Short task: Update the rows below by changing every "Instruction" to "Command", and keep all the other text as it is.

Item position entries:
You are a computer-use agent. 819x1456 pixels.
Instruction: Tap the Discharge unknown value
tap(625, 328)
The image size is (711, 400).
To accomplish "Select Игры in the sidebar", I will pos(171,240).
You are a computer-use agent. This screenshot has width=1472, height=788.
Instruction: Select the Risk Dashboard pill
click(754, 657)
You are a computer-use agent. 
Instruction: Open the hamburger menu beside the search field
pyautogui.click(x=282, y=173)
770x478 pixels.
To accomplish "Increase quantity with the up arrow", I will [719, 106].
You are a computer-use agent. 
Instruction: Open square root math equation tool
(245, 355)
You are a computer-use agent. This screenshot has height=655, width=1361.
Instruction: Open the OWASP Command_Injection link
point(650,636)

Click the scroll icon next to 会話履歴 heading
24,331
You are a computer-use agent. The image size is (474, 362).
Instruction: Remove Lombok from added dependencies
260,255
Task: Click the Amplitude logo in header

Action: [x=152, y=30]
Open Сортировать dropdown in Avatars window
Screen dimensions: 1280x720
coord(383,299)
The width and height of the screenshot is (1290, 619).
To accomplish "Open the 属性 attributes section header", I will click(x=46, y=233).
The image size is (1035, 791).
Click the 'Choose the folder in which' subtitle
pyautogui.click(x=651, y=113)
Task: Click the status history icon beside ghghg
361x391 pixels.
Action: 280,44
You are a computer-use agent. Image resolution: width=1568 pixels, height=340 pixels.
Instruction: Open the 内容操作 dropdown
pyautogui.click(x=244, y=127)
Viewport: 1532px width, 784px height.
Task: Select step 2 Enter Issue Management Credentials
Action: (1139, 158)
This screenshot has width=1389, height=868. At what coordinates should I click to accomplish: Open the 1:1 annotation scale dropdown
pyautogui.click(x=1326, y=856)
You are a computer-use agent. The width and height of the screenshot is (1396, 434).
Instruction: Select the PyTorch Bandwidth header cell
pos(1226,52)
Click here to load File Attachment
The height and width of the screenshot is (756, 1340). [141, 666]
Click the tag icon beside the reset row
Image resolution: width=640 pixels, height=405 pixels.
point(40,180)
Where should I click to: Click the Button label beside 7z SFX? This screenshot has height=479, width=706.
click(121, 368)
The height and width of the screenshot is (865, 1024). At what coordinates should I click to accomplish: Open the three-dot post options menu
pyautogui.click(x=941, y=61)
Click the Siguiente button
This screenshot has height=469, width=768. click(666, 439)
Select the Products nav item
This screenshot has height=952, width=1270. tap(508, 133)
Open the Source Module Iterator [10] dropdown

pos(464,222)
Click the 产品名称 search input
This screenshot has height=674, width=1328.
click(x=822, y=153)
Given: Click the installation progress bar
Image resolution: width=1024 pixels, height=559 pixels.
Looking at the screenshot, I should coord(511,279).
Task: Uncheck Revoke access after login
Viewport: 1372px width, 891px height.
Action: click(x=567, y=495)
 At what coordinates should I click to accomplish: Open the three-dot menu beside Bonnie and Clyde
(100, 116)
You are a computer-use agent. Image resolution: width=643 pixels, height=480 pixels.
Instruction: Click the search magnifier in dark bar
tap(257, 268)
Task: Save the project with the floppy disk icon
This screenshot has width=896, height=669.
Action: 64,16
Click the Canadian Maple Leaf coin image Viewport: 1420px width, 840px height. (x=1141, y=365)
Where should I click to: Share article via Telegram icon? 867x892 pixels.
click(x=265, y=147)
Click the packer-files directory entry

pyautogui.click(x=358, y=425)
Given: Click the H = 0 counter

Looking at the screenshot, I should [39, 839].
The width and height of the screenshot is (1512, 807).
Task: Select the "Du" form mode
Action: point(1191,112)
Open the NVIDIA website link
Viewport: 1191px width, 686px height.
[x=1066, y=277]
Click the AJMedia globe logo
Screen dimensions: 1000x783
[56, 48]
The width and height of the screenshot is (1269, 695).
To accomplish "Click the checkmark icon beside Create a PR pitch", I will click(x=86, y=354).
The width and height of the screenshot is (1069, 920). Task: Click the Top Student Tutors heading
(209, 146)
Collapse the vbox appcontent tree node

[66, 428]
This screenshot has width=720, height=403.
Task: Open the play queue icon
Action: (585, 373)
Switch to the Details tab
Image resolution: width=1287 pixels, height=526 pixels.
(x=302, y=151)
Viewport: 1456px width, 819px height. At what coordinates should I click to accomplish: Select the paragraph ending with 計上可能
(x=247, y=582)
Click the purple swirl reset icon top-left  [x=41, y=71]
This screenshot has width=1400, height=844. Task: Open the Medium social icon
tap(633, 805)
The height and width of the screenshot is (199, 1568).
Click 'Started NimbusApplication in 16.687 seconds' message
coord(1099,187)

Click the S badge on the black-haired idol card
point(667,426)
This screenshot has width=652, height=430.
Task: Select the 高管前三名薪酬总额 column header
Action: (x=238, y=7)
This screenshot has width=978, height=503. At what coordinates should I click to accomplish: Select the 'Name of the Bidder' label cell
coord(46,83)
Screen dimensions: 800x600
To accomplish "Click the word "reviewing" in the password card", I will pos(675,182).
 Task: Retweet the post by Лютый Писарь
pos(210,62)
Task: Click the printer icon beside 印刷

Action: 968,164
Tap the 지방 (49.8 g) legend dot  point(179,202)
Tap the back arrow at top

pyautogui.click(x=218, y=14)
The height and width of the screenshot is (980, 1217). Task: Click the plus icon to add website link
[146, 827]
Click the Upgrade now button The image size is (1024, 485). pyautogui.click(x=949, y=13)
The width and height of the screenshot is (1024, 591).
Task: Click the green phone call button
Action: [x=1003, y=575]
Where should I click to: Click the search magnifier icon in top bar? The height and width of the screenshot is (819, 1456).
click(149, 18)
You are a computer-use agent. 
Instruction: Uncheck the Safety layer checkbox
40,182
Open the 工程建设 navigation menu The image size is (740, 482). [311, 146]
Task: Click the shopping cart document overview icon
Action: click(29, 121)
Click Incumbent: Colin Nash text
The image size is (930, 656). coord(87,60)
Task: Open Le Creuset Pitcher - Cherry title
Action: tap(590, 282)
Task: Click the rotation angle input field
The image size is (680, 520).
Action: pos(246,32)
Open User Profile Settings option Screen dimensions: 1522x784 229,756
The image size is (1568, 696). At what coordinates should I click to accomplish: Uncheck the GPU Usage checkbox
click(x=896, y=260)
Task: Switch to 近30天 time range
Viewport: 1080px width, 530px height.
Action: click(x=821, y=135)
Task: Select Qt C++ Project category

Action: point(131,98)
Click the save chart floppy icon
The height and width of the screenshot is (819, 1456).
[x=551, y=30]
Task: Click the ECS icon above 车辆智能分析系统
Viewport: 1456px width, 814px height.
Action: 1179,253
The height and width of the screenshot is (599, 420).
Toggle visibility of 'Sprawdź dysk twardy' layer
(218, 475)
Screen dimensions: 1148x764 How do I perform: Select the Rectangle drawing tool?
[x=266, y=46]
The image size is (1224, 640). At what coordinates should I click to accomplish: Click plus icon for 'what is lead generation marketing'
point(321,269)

Solution below:
You are a computer-use agent. 819x1456 pixels.
Command: Tap the Discharge unknown value
tap(625, 328)
The image size is (711, 400).
To accomplish "Select Игры in the sidebar", I will pos(171,240).
You are a computer-use agent. This screenshot has width=1472, height=788.
Command: Select the Risk Dashboard pill
click(754, 657)
You are a computer-use agent. 
Command: Open the hamburger menu beside the search field
pyautogui.click(x=282, y=173)
770x478 pixels.
To accomplish "Increase quantity with the up arrow", I will [719, 106].
You are a computer-use agent. 
Command: Open square root math equation tool
(245, 355)
You are a computer-use agent. This screenshot has height=655, width=1361.
Command: Open the OWASP Command_Injection link
point(650,636)

Click the scroll icon next to 会話履歴 heading
24,331
You are a computer-use agent. The image size is (474, 362).
Command: Remove Lombok from added dependencies
260,255
Task: Click the Amplitude logo in header

Action: [x=152, y=30]
Open Сортировать dropdown in Avatars window
Screen dimensions: 1280x720
coord(383,299)
The width and height of the screenshot is (1290, 619).
To accomplish "Open the 属性 attributes section header", I will click(x=46, y=233).
The image size is (1035, 791).
Click the 'Choose the folder in which' subtitle
pyautogui.click(x=651, y=113)
Task: Click the status history icon beside ghghg
361x391 pixels.
Action: 280,44
You are a computer-use agent. Image resolution: width=1568 pixels, height=340 pixels.
Command: Open the 内容操作 dropdown
pyautogui.click(x=244, y=127)
Viewport: 1532px width, 784px height.
Task: Select step 2 Enter Issue Management Credentials
Action: (1139, 158)
This screenshot has width=1389, height=868. At what coordinates should I click to accomplish: Open the 1:1 annotation scale dropdown
pyautogui.click(x=1326, y=856)
You are a computer-use agent. The width and height of the screenshot is (1396, 434).
Command: Select the PyTorch Bandwidth header cell
pos(1226,52)
Click here to load File Attachment
The height and width of the screenshot is (756, 1340). [141, 666]
Click the tag icon beside the reset row
Image resolution: width=640 pixels, height=405 pixels.
point(40,180)
Where should I click to: Click the Button label beside 7z SFX? This screenshot has height=479, width=706.
click(121, 368)
The height and width of the screenshot is (865, 1024). At what coordinates should I click to accomplish: Open the three-dot post options menu
pyautogui.click(x=941, y=61)
Click the Siguiente button
This screenshot has height=469, width=768. click(666, 439)
Select the Products nav item
This screenshot has height=952, width=1270. tap(508, 133)
Open the Source Module Iterator [10] dropdown

pos(464,222)
Click the 产品名称 search input
This screenshot has height=674, width=1328.
click(x=822, y=153)
Given: Click the installation progress bar
Image resolution: width=1024 pixels, height=559 pixels.
Looking at the screenshot, I should coord(511,279).
Task: Uncheck Revoke access after login
Viewport: 1372px width, 891px height.
Action: click(x=567, y=495)
 At what coordinates should I click to accomplish: Open the three-dot menu beside Bonnie and Clyde
(100, 116)
You are a computer-use agent. Image resolution: width=643 pixels, height=480 pixels.
Command: Click the search magnifier in dark bar
tap(257, 268)
Task: Save the project with the floppy disk icon
This screenshot has width=896, height=669.
Action: 64,16
Click the Canadian Maple Leaf coin image Viewport: 1420px width, 840px height. (x=1141, y=365)
Where should I click to: Share article via Telegram icon? 867x892 pixels.
click(x=265, y=147)
Click the packer-files directory entry

pyautogui.click(x=358, y=425)
Given: Click the H = 0 counter

Looking at the screenshot, I should [39, 839].
The width and height of the screenshot is (1512, 807).
Task: Select the "Du" form mode
Action: point(1191,112)
Open the NVIDIA website link
Viewport: 1191px width, 686px height.
[x=1066, y=277]
Click the AJMedia globe logo
Screen dimensions: 1000x783
[56, 48]
The width and height of the screenshot is (1269, 695).
To accomplish "Click the checkmark icon beside Create a PR pitch", I will click(x=86, y=354).
The width and height of the screenshot is (1069, 920). Task: Click the Top Student Tutors heading
(209, 146)
Collapse the vbox appcontent tree node

[66, 428]
This screenshot has width=720, height=403.
Task: Open the play queue icon
Action: (585, 373)
Switch to the Details tab
Image resolution: width=1287 pixels, height=526 pixels.
(x=302, y=151)
Viewport: 1456px width, 819px height. At what coordinates should I click to accomplish: Select the paragraph ending with 計上可能
(x=247, y=582)
Click the purple swirl reset icon top-left  [x=41, y=71]
This screenshot has width=1400, height=844. Task: Open the Medium social icon
tap(633, 805)
The height and width of the screenshot is (199, 1568).
Click 'Started NimbusApplication in 16.687 seconds' message
coord(1099,187)

Click the S badge on the black-haired idol card
point(667,426)
This screenshot has width=652, height=430.
Task: Select the 高管前三名薪酬总额 column header
Action: (x=238, y=7)
This screenshot has width=978, height=503. At what coordinates should I click to accomplish: Select the 'Name of the Bidder' label cell
coord(46,83)
Screen dimensions: 800x600
To accomplish "Click the word "reviewing" in the password card", I will pos(675,182).
 Task: Retweet the post by Лютый Писарь
pos(210,62)
Task: Click the printer icon beside 印刷

Action: 968,164
Tap the 지방 (49.8 g) legend dot  point(179,202)
Tap the back arrow at top

pyautogui.click(x=218, y=14)
The height and width of the screenshot is (980, 1217). Task: Click the plus icon to add website link
[146, 827]
Click the Upgrade now button The image size is (1024, 485). pyautogui.click(x=949, y=13)
The width and height of the screenshot is (1024, 591).
Task: Click the green phone call button
Action: [x=1003, y=575]
Where should I click to: Click the search magnifier icon in top bar? The height and width of the screenshot is (819, 1456).
click(149, 18)
You are a computer-use agent. 
Command: Uncheck the Safety layer checkbox
40,182
Open the 工程建设 navigation menu The image size is (740, 482). [311, 146]
Task: Click the shopping cart document overview icon
Action: click(29, 121)
Click Incumbent: Colin Nash text
The image size is (930, 656). coord(87,60)
Task: Open Le Creuset Pitcher - Cherry title
Action: tap(590, 282)
Task: Click the rotation angle input field
The image size is (680, 520).
Action: pos(246,32)
Open User Profile Settings option Screen dimensions: 1522x784 229,756
The image size is (1568, 696). At what coordinates should I click to accomplish: Uncheck the GPU Usage checkbox
click(x=896, y=260)
Task: Switch to 近30天 time range
Viewport: 1080px width, 530px height.
Action: click(x=821, y=135)
Task: Select Qt C++ Project category

Action: point(131,98)
Click the save chart floppy icon
The height and width of the screenshot is (819, 1456).
[x=551, y=30]
Task: Click the ECS icon above 车辆智能分析系统
Viewport: 1456px width, 814px height.
Action: 1179,253
The height and width of the screenshot is (599, 420).
Toggle visibility of 'Sprawdź dysk twardy' layer
(218, 475)
Screen dimensions: 1148x764 How do I perform: Select the Rectangle drawing tool?
[x=266, y=46]
The image size is (1224, 640). At what coordinates should I click to accomplish: Click plus icon for 'what is lead generation marketing'
point(321,269)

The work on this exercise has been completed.